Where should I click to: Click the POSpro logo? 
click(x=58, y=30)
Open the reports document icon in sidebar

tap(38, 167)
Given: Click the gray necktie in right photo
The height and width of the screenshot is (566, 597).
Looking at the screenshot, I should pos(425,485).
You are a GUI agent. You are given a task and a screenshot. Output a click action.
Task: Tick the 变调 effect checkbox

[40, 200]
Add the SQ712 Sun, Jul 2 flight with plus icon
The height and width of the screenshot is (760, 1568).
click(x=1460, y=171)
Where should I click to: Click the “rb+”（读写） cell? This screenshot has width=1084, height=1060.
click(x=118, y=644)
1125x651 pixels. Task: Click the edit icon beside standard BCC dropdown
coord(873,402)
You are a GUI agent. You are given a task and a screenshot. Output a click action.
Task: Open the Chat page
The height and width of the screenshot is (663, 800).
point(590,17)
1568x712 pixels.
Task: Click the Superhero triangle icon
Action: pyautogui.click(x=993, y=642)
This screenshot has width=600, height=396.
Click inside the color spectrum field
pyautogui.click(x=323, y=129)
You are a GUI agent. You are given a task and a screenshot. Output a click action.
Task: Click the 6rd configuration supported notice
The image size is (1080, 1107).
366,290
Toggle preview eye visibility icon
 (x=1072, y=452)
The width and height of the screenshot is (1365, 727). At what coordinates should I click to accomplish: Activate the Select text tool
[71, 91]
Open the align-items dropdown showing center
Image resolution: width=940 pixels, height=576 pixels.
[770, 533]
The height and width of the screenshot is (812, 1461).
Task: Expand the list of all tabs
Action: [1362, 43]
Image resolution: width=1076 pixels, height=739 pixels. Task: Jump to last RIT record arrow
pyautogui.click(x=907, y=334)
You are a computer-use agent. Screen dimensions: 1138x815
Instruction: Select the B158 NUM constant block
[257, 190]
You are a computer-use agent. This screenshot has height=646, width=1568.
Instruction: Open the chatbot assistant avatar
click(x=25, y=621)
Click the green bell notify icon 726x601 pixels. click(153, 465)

######

● **Instructions for the task**: Beginning with the first line of the listing above, please write out every line exactly until you reach the line that contains "This screenshot has width=600, height=396.", and include that one too.

● **Exercise result**:
Where should I click to: Click the POSpro logo? 
click(x=58, y=30)
Open the reports document icon in sidebar

tap(38, 167)
Given: Click the gray necktie in right photo
The height and width of the screenshot is (566, 597).
Looking at the screenshot, I should pos(425,485).
You are a GUI agent. You are given a task and a screenshot. Output a click action.
Task: Tick the 变调 effect checkbox

[40, 200]
Add the SQ712 Sun, Jul 2 flight with plus icon
The height and width of the screenshot is (760, 1568).
click(x=1460, y=171)
Where should I click to: Click the “rb+”（读写） cell? This screenshot has width=1084, height=1060.
click(x=118, y=644)
1125x651 pixels. Task: Click the edit icon beside standard BCC dropdown
coord(873,402)
You are a GUI agent. You are given a task and a screenshot. Output a click action.
Task: Open the Chat page
The height and width of the screenshot is (663, 800).
point(590,17)
1568x712 pixels.
Task: Click the Superhero triangle icon
Action: pyautogui.click(x=993, y=642)
This screenshot has width=600, height=396.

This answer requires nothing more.